*AIM OF THE EXERCISE*.
Please copy each line from the entries that contains the string "click".

*MATERIAL FOR THE TASK*.
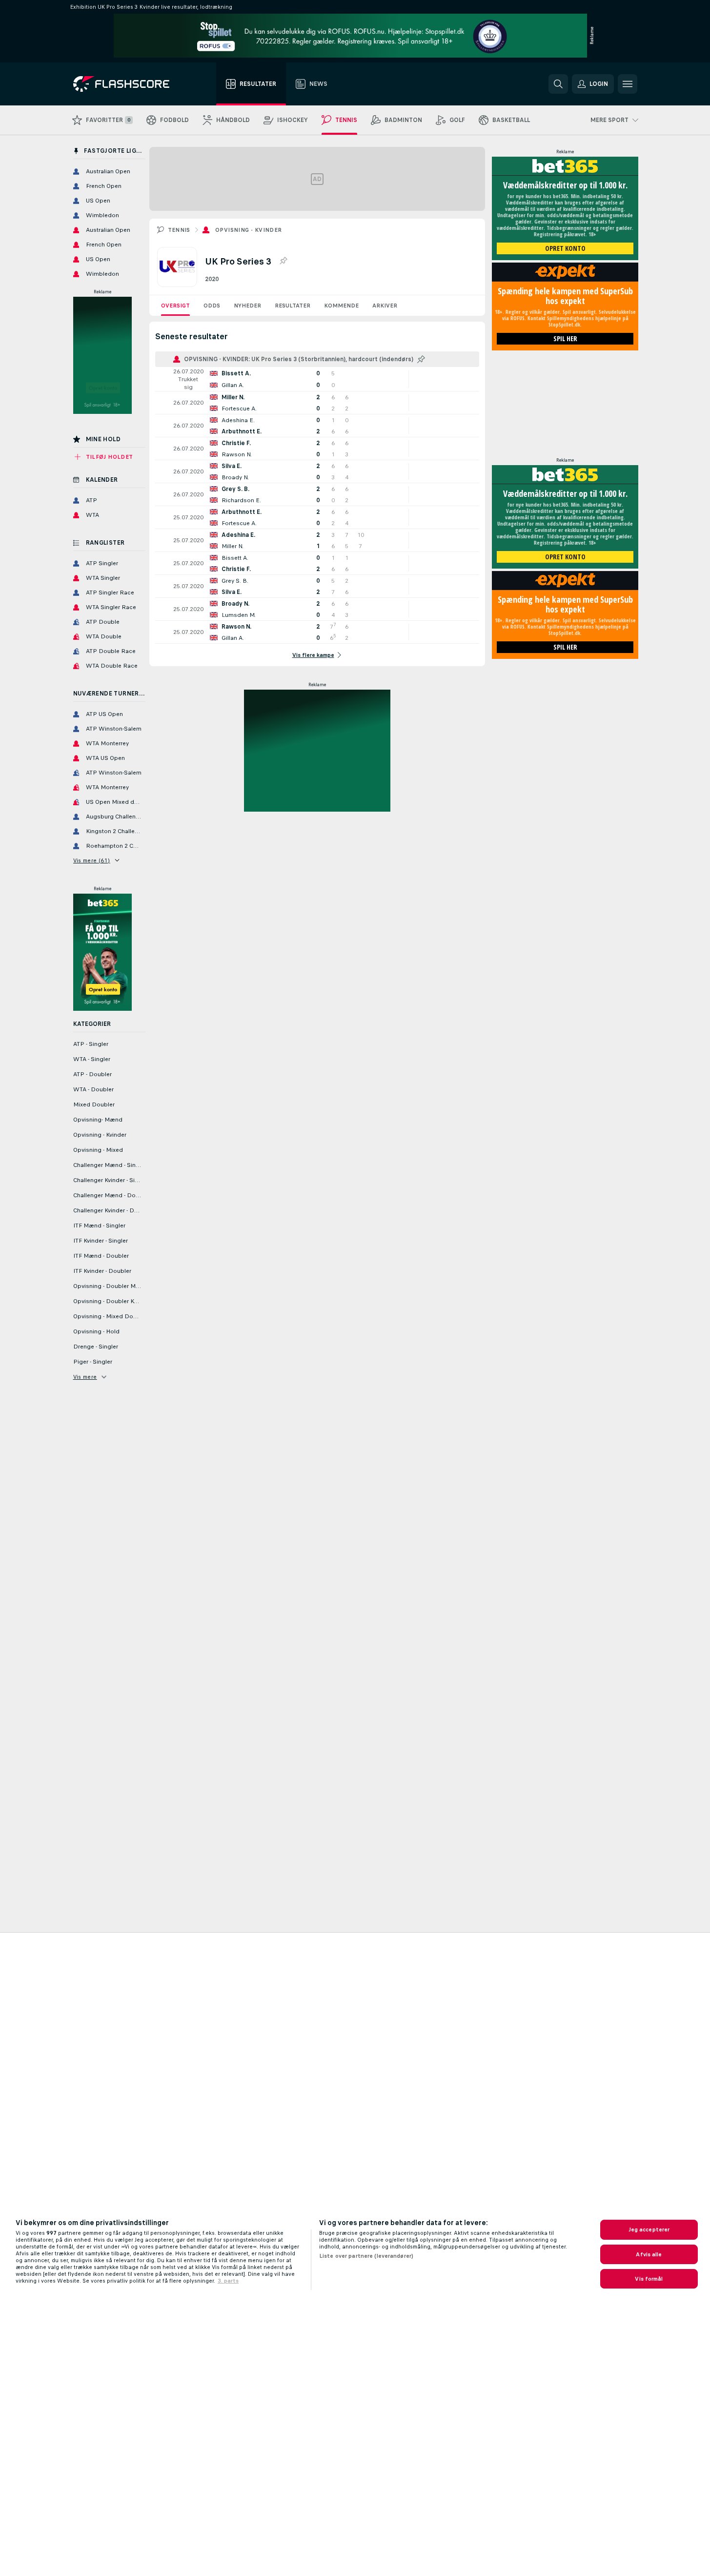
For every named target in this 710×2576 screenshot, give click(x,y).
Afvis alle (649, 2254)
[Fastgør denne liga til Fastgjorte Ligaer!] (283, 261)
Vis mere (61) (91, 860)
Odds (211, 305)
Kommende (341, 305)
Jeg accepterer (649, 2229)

* * *

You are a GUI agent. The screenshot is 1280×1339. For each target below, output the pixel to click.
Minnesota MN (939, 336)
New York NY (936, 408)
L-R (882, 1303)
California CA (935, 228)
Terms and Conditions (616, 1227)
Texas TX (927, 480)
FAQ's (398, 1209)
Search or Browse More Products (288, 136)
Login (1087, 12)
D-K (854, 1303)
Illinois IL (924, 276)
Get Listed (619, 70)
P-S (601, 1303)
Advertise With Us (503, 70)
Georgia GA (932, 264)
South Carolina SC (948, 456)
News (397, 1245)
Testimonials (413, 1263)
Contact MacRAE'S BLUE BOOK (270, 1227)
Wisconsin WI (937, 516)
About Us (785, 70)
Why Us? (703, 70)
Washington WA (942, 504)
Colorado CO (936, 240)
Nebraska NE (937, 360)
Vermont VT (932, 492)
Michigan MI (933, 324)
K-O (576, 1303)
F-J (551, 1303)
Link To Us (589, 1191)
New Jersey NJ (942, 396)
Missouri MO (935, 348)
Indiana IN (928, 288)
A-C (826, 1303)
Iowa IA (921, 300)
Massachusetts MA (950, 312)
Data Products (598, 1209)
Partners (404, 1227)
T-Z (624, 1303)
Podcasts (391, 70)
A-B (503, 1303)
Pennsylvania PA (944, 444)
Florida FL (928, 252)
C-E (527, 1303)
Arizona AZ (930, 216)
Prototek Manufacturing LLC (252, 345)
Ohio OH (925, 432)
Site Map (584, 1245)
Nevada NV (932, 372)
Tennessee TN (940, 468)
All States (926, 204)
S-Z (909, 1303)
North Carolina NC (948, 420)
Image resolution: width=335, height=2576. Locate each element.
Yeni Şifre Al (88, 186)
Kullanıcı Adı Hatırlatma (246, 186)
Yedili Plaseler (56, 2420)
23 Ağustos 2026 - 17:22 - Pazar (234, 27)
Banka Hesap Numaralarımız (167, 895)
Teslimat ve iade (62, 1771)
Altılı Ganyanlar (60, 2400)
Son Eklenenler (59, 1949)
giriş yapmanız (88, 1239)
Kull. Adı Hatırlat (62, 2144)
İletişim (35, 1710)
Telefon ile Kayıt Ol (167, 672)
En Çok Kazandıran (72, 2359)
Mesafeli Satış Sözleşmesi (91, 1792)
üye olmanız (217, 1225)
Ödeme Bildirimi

*SOLUTION TO THIS PROBLEM*.
For every named target in this 710×2576 screenshot, give click(x,y).
You are a GUI agent. The screenshot is 1280×1339. For each target below, output the pixel to click.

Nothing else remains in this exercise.